Alain Ndizeye

Personal information
- Full name: Alain Bangama Ndizeye
- Date of birth: 20 December 1986 (age 38)
- Place of birth: Bujumbura, Burundi
- Height: 5 ft 6 in (1.68 m)
- Position: Defender

Team information
- Current team: AS Inter Star

Senior career*
- Years: Team / Apps / (Gls)
- 1999–2000: Chanic / 25 / (0)
- 2000–2002: SC Kiyovu Sport / 55 / (0)
- 2002: Prince Louis FC / 20 / (0)
- 2003–2004: Atlético Olympic / 19 / (0)
- 2005–2007: Vital'O F.C. / 73 / (8)
- 2008–: AS Inter Star / 45 / (1)

International career
- 2003–2008: Burundi / 18 / (1)

= Alain Ndizeye =

Burundian defender (born 1986)

Alain Bangama Ndizeye (born 20 December 1986 in Bujumbura) is a Burundian defender who plays with AS Inter Star in the Burundi Premier League.

== Club career ==

Bangama began his career in the Burundian first division, playing with the side from Chanic from 1999 to 2000. After a two-year stint, he joined Rwandan side SC Kiyovu Sport for two years.

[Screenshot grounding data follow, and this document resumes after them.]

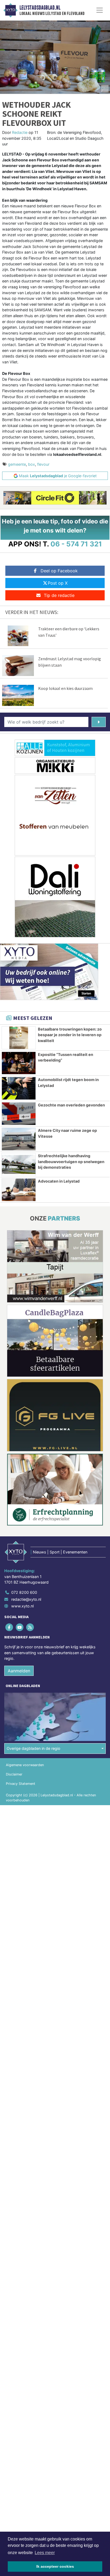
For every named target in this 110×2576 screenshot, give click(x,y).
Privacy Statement (20, 1784)
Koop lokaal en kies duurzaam (65, 688)
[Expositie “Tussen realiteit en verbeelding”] (19, 1063)
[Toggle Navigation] (100, 10)
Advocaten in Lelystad (59, 1181)
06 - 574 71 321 (76, 544)
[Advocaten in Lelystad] (19, 1189)
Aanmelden (19, 1670)
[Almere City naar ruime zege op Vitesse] (19, 1139)
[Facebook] (9, 1627)
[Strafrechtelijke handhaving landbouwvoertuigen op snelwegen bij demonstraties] (19, 1164)
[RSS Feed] (30, 1627)
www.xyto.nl (22, 1606)
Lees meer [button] (45, 2552)
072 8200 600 (24, 1592)
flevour (43, 464)
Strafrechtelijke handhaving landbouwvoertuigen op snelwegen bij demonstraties (71, 1161)
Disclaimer (14, 1774)
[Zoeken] (99, 722)
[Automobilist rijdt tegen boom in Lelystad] (19, 1088)
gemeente (17, 464)
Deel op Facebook (59, 570)
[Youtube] (20, 1627)
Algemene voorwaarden (25, 1765)
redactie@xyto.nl (26, 1599)
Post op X (58, 583)
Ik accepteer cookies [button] (55, 2566)
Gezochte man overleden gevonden (71, 1105)
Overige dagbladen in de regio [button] (33, 1748)
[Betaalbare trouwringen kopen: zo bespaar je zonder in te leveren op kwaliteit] (19, 1037)
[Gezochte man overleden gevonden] (19, 1113)
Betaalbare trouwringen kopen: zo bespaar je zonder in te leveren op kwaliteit (70, 1035)
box (31, 464)
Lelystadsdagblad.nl (39, 7)
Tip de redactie (59, 595)
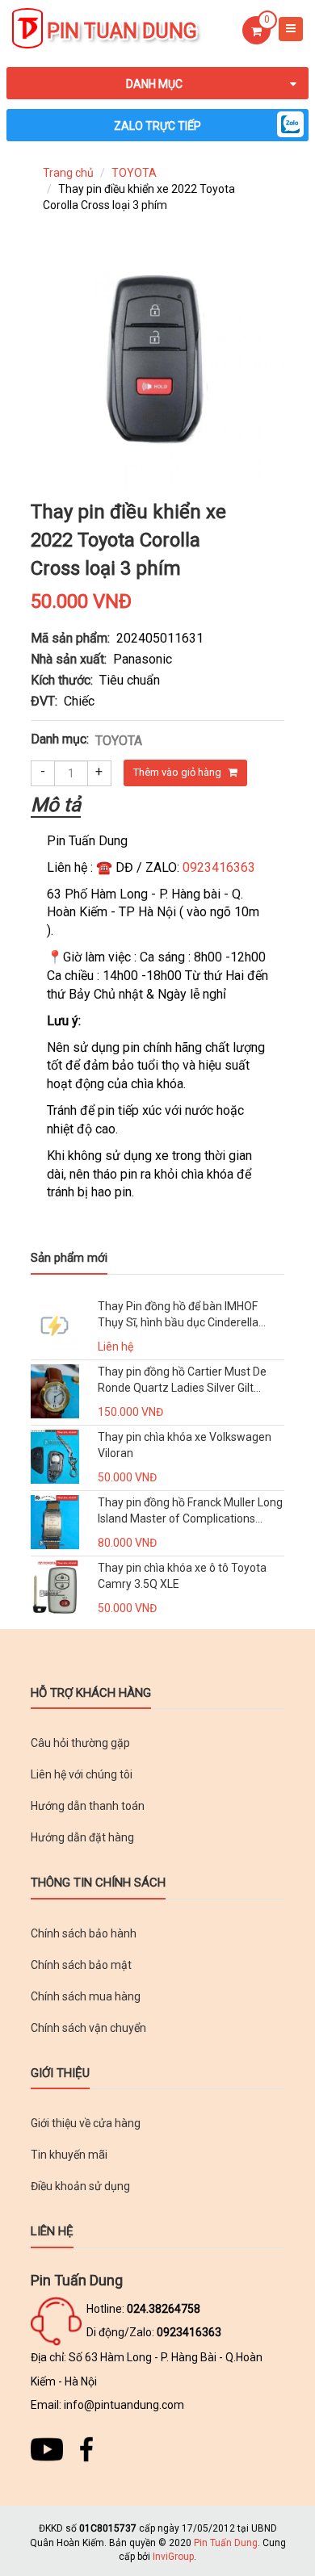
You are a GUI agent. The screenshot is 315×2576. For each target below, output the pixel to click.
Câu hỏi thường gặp (80, 1742)
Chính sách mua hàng (86, 1996)
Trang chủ (68, 172)
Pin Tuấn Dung (226, 2543)
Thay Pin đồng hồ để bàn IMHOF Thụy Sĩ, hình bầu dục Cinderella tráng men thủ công (178, 1315)
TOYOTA (134, 172)
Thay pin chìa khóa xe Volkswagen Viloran (184, 1445)
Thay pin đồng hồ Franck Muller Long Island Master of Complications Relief (190, 1511)
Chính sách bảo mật (81, 1964)
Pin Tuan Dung (122, 31)
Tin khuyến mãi (69, 2154)
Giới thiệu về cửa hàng (86, 2123)
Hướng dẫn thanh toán (88, 1805)
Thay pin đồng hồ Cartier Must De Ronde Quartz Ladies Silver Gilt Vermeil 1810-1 (182, 1381)
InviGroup (173, 2556)
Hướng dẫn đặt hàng (82, 1837)
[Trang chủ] (27, 29)
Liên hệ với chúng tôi (81, 1774)
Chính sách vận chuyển (88, 2027)
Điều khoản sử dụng (80, 2186)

Bangama returned to Burundi where he played for several clubs from the capital Bujumburu. From 2002 to 2003 he played for Prince Louis FC, from 2003 to 2005, he played for Atletico. In 2005, he joined Vital'O F.C.

After two years with Vital'O F.C., he signed in winter 2008 for AS Inter Star.

== International career ==

Bangama has made several appearances for the Burundi national football team, including FIFA World Cup qualifiers.